8.05.2009

John 15:1-8




John 15:1-8 (NIV)
I am the true vine, and my Father is the gardener. He cuts off every branch in me that bears no fruit he prunes so that it will be even more fruitful. You are already clean because of the word I have spoken to you.Remain in me, and I will remain in you. No branch can bear fruit by itself; it must remain in the vine. Neither can you bear fruit unless you remain in me. I am the vine; you are the branches.

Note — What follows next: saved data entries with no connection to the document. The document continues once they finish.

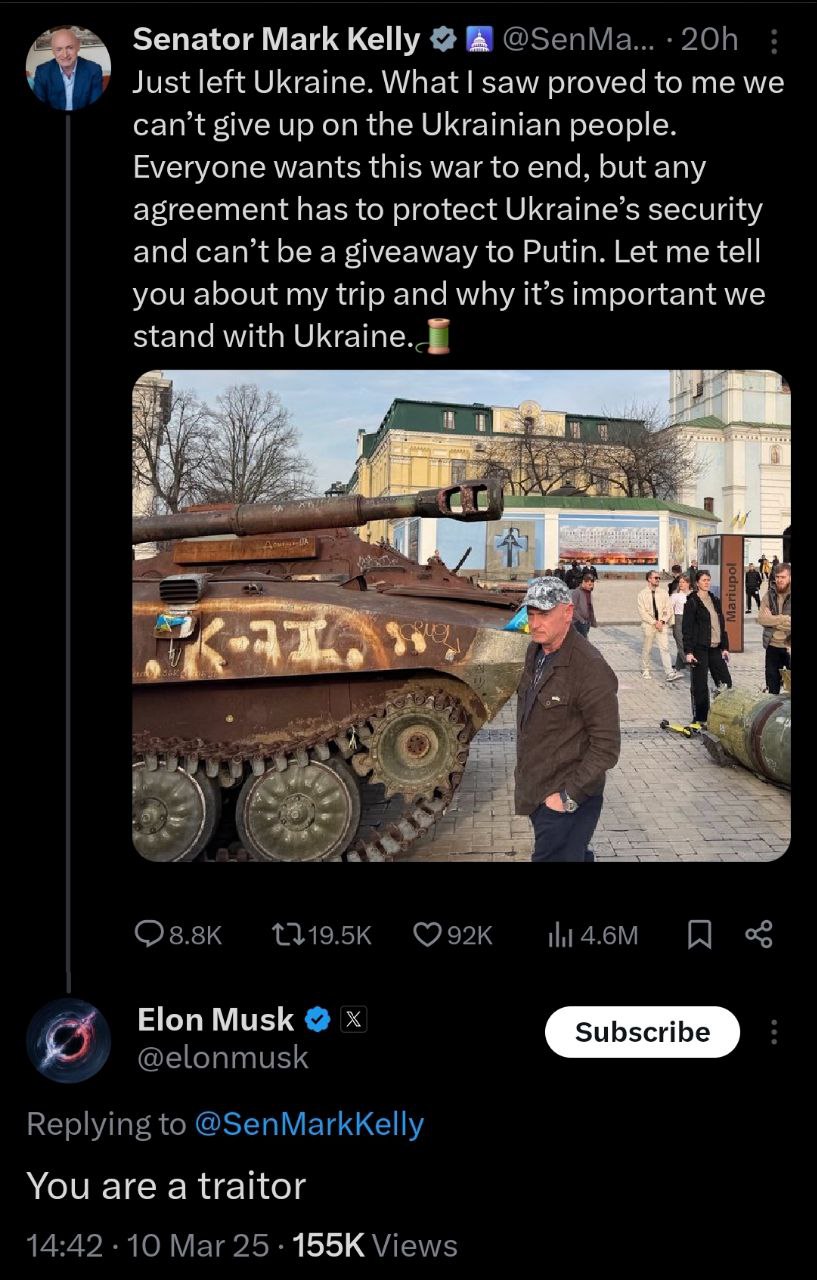Image resolution: width=817 pixels, height=1280 pixels.
Task: Click the reply comment icon
Action: (149, 934)
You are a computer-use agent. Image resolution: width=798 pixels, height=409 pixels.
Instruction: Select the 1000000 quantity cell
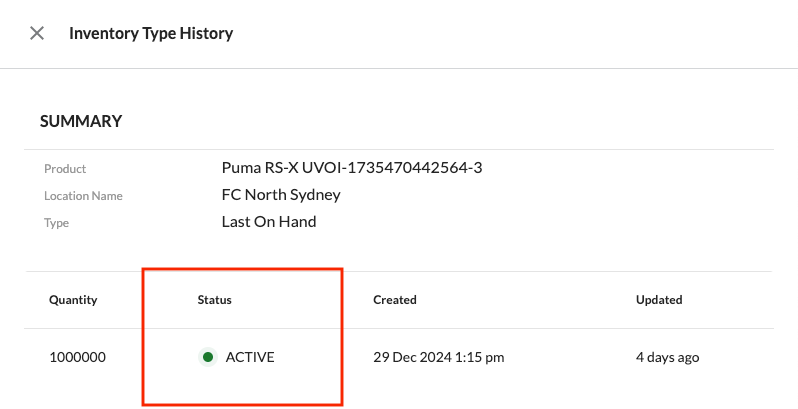[x=77, y=357]
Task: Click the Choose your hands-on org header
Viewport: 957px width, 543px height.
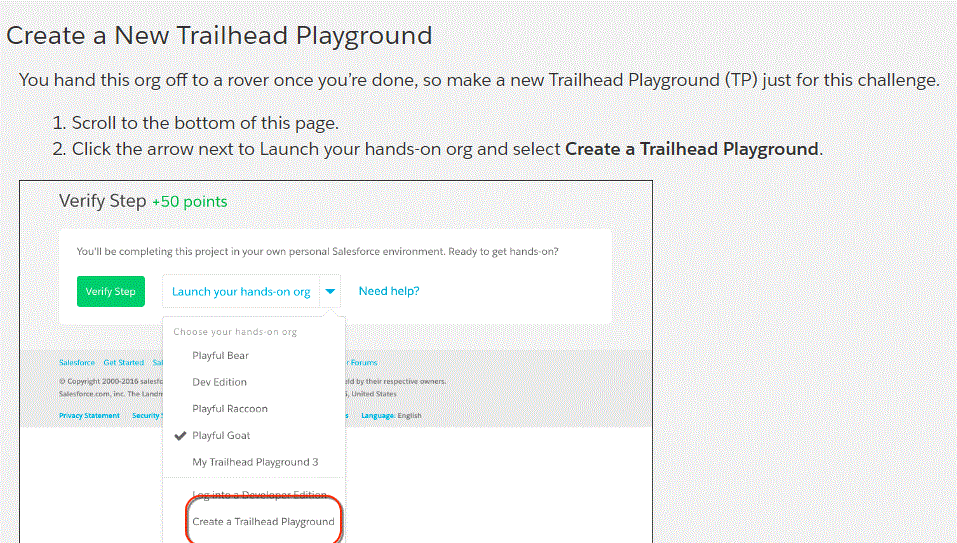Action: point(234,331)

If a man remains in me and I in him, he will bear much fruit; apart from me you can do nothing. If anyone does not remain in me, he is like a branch that is thrown away and withers; such branches are picked up thrown into the fire and burned. If you remain in in me and my words remain in you, ask whatever you wish, and it will be given you. This is to my Father's glory, that you bear much fruit, showing yourselves to be my disciples.

this passage was a focus for the counselors out at camp shetek this summer. it was just what i needed to get focused to reach campers and in order for me to see clearly what the Lord wants me to work on in my life. when i was meditating on this passage all my focus fell on defining what the "fruit" is in these verses. "fruit" can mean different things to everyone, but my first thought was the fruit of the spirit: love, joy, peace, patience, kindness, goodness, faithfulness, gentleness, self-control. i have known the fruits of the spirit since i was in sunday school, but i never really took the time to apply them to my life. do i show love and kindess to everyone (loving the unlovable)?...am i joyful in everything i do?...do i show goodness to people, or have patience with them, or with God?...am i self-controled? i never asked these questions before. but now that i have, i am ashamed at how often i am impatient, unkind, unloving, unjoyfu, etc...when i think of my future spouse someday, i want him to possess all these attributes! but how can i expect God to bless me with someone like that when I myself lack in all these areas? 
this self evaluation made me think to camp shetek's theme verse last year (Psalm 139:23-24). this verse is often recited in my head to remind me that i need to led God mold and shape me into the women He wants me to be.

Psalm 139:23-24
Search me, O God, and know my heart; test me and know my anxious thoughts. Point out anything in me that offends you, and lead me along the path of everlasting life.